YOUR SOLIN GENERATED RECIPE
Smoky Spiced Chickpea and Tomato Curry
Sautéed chicken and chickpeas simmered in a rich, smoky tomato sauce infused with aromatic cumin and paprika for a velvety finish.
INGREDIENTS
5 oz chicken breast
0.25 cup canned chickpeas
0.5 cup tomato puree
0.5 tbsp extra virgin olive oil
0.25 cup yellow onion
1 clove garlic
0.5 tsp smoked paprika
0.25 tsp ground cumin
0.25 tsp sea salt
0.25 tsp black pepper
0.25 cup water
1 tbsp fresh cilantro
PREPARATION
Dice the chicken breast into bite-sized 1-inch pieces and finely chop the onion and garlic.
Heat the olive oil in a medium skillet over medium heat.
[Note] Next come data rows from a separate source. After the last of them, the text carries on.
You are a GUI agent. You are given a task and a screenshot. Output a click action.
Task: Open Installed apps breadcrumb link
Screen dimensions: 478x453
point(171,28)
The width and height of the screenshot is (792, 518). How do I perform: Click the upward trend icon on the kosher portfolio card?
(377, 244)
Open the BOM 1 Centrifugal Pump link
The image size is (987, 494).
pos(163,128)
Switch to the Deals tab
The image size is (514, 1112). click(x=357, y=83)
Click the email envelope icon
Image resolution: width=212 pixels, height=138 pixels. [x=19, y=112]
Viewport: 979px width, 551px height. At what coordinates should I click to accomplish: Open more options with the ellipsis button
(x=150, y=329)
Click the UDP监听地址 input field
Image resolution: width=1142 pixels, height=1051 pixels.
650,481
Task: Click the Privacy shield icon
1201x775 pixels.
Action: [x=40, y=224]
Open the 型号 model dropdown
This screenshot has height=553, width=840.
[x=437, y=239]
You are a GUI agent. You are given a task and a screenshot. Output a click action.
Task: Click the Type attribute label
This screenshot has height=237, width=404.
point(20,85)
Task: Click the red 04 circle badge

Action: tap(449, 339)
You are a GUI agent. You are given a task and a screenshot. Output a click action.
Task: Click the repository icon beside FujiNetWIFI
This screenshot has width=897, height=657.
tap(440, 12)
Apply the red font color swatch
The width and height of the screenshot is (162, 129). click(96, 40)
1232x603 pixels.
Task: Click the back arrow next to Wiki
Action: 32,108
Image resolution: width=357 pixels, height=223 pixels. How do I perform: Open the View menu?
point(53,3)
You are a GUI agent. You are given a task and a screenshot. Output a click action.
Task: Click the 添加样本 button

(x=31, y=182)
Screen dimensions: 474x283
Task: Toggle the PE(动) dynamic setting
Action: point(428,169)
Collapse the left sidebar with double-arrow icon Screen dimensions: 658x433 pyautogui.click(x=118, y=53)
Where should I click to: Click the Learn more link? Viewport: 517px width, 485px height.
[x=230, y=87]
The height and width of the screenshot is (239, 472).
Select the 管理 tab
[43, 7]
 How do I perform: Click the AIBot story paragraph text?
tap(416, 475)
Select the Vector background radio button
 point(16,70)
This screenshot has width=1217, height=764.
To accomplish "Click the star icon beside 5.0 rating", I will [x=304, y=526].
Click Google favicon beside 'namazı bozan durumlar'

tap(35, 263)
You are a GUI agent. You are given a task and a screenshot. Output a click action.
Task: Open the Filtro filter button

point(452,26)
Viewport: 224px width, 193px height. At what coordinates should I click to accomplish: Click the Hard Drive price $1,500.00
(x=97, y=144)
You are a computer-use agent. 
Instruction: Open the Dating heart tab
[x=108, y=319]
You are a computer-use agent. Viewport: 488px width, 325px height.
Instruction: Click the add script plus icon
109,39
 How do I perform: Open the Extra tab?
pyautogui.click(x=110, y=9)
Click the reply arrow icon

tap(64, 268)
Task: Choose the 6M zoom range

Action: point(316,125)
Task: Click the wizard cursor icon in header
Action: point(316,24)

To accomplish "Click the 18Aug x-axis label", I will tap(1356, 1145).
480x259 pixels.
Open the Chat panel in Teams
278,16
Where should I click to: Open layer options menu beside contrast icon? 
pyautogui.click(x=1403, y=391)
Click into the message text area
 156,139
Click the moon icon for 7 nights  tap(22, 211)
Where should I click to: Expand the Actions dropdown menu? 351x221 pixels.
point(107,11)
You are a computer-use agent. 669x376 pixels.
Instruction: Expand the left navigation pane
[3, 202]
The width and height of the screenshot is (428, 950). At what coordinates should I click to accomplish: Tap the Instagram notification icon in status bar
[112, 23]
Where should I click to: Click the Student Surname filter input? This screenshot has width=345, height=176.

Add the diced onion and sauté for 3-4 minutes until translucent, then stir in the minced garlic for 30 seconds until fragrant.
Add the chicken pieces to the skillet and brown them on all sides for about 5 minutes.
Stir in the smoked paprika, ground cumin, sea salt, and black pepper, coating the chicken evenly in the spices.
Pour in the tomato puree, water, and the drained chickpeas.
Reduce the heat to low and simmer for 8-10 minutes until the sauce has thickened and the chicken is cooked through.
Garnish with freshly chopped cilantro before serving warm.